= Warsaw Conference of 1850 =

Prussian, Austrian and Russian conference

The Warsaw Conference of 1850 was a conference attended by representatives of the Kingdom of Prussia, the Austrian Empire and the Russian Empire on 28 October 1850, in Warsaw, Congress Poland. The aims of the conference were to re-establish order in the German states following the revolutions of 1848, and also to prevent war between Austria and Prussia over the so-called Hessian Question. The conference resulted in Russian support for Austria as well as the restoration of the German Confederation.

==Background==
In 1848 the Elector of Hesse, Frederick William, granted his subjects a constitution in order to prevent open revolt. After the failure of the German National Assembly to create a united German state, the nationalist and revolutionary movement lost momentum, thus resulting in many German Princes retracting their liberal constitutions. The Electorate of Hesse was no exception.

In 1850, Frederick William summoned the reactionary Hans Daniel Hassenpflug to be his head of government. Hassenpflug soon threw himself into the struggle against the constitution, leading to him becoming highly unpopular amongst all classes within the electorate. Eventually the constitution was retracted, leading to the resignation of the army, and subsequently forcing Frederick William and his government to flee the capital of Kassel when the people rose up to restore the liberal constitution.

By virtue of the Treaty of Vienna, Frederick William called for the German Diet to restore order in his states. However, the call subsequently gave rise to a split between Austria and Prussia over the Hessian Question.

On the one hand, Prussia refused to even acknowledge the existence of the Diet and stated that it had abdicated its function in 1848 when the Frankfurt Parliament was established to replace it. Subsequently, Prussia declared that it would resist the self-styled Diet by arms if it marched troops into the Electorate of Hesse.

Conversely, Austria upheld the existence of the Diet, of which it held the presidency and was supported by Bavaria, Württemberg, Saxony, Baden and several other small German states. The Kingdom of Hanover was somewhat on the fence over the issue, but most other northern German states supported Prussia.

At a conference held at Bregenz on 12 October 1850, the Emperor of Austria and the Kings of Saxony, Württemberg and Bavaria resolved to comply with the requests of the Elector of Hesse and advance federal troops into the electorate. Both sides then immediately began to amass their forces in preparation for a large scale war, with Prussia sending troops to the Electorate of Hesse with the orders to shoot upon Federal troops should they attempt an invasion.

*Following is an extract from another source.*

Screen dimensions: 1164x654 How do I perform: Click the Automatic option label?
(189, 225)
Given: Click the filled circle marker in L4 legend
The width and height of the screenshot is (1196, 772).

War seemed inevitable when Nicholas I of Russia, offered to be a mediator in the dispute, which subsequently led to the conference held at Warsaw.

==Warsaw Conference==
At the conference, Prussia was aware that Russia would likely support Austria, which had a more conservative nature and had recently allied with Russia to crush the Revolutions of 1848. Unable to resist the combined might of Austria and Russia, Prussia stepped down and allowed the intervention of the Diet in those states that recognised it. Subsequently, the Russian Tsar gave only his "moral" support to Austria.

The very next day, a combined force of 12,000 Austrian and Bavarian soldiers entered the electorate at Hanau, accompanied by a Federal Commissary, the Count of Rechberg. The electorate was declared under martial law, the citizens called upon to deliver up their arms; and a harsh proclamation issued by Count Rechberg, in the name of the Diet, accompanied by another from the elector to his "faithful and loyal subjects", called upon them to submit to Federal forces. Control of the Electorate of Hesse was quickly restored, and war between Austria and Prussia was successfully averted.

A month later Prussia signed the Punctation of Olmütz, rejoining the German Confederation and accepting Austria's leadership of that body.